RealD and MasterImage systems use a “circular” polarizing technique to give each eye a different picture. After the projector sends the light of each picture, the light is given a “spin”. One lens blocks light coming at the eye with a clockwise spin, while the other lens lets that clockwise light come through. The next picture is given a counter-clockwise spin, and the corresponding lenses block or allow light. To maintain that polarized spin, the screen must be coated with a special paint, which screen manufacturers sell as Silver Screens.
Dolby uses a different technique, giving each eye different frequencies of light, which alternate before the projector lens. XpanD uses a 3rd technique, making its glasses lenses actively turns on and off in sync with the left and right image being transmitted from the projector. [This is the technology that most types of consumer TVs are using, for several reasons.]
In nature, light comes at us from all directions, bouncing off of many objects with different properties, one of the properties being the absorption and reflection of different frequencies giving us different colors. Another property is that the particles of light, the photons, come at us with different spins. Dr. Land, the inventor of the Polaroid process discovered that “glare” comes at us with a particular aligned spin, which could be blocked with a particularly aligned filter. The alignment in most cases is linear, that is, in a horizontal line, so this technique uses a linear filter. [The other techniques for creating home 3D images is using a linear filter over the TV screen, with linear lenses in the glasses. This is harder for manufacturers to do perfectly and there are other technical compromises with this type. So even though the glasses are cheaper, it doesn’t seem to be the trend in home 3DTV.]
Polaroid has just announced that they are licensed to carry the RealD brand name, and endorsement, on a line of 3D glasses. Polaroid isn’t the company that they used to be, but they are a force in the market. Polaroid shipped 7.5 million pairs of glasses last year, according to the website of their Swiss parent company Stylemark (of a total 50.5 million of Stylemark’s other brands.) They were developed in Scotland, and shipped predominantly throughout Europe, east through Russia and south through Asia, India and Australia. One guesses that none of them were circularly polarized.
One also guesses that they have a lot of style, something that has been missing in theater 3D glasses. There are a couple of reasons for this. For glasses from Dolby and XpanD, which are reusable many hundreds of times, they must stand up to the abuse of wearing, collection, washing and distribution. But the real style-breaker, the thing that all the complainers whine about, is that the ear pieces are bulky, not elegant little stems.

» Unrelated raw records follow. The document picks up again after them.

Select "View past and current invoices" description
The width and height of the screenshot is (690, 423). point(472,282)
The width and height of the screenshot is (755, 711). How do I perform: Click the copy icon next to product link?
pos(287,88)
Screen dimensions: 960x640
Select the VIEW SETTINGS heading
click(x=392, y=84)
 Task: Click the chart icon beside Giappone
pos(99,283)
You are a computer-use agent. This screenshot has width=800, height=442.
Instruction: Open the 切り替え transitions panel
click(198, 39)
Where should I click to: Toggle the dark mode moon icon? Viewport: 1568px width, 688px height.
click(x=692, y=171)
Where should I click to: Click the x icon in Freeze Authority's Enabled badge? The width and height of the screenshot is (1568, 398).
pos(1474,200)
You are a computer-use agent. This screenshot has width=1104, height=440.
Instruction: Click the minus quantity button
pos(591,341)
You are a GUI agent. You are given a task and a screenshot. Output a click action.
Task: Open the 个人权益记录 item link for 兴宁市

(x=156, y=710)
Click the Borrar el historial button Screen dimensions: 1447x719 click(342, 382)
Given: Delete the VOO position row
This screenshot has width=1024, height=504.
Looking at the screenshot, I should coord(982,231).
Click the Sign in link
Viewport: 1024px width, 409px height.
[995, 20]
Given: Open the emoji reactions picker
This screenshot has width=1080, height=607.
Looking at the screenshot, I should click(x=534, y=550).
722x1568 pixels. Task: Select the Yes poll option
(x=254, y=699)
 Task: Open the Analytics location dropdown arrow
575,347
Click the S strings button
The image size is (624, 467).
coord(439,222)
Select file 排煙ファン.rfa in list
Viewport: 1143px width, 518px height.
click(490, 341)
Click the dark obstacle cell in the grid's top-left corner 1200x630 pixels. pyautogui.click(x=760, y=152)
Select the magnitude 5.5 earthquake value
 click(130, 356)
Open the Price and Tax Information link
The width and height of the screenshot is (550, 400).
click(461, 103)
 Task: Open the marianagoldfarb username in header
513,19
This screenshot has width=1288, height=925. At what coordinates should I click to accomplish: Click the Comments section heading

Here is a full sized picture of the Polaroid 3D glasses, while we discuss the temple arms, the stems that go from the lenses to the back of the ears.
One of the problems of tricking the brain, making it believe that there is a 3D image being presented on a 2D surface, is when one eye is given a lot of information that is different from what the other eye is getting. This doesn’t typically happen in nature. But it does typically happen in a cinema theater because they can get extra information from EXIT signs, reflections from the neighbor’s 3D glasses or popcorn bucket, and especially from reflections from the rear of our own glasses. The reasons that people get headaches from 3D movies is not fully examined, and may be from multiple and varied sources, but one reason seems to be this problem of non-symmetrical images. Blocking much of this extra light is possible with substantive temple arms, regardless of how they look. (No one talks about your ears for example…as far as you know…)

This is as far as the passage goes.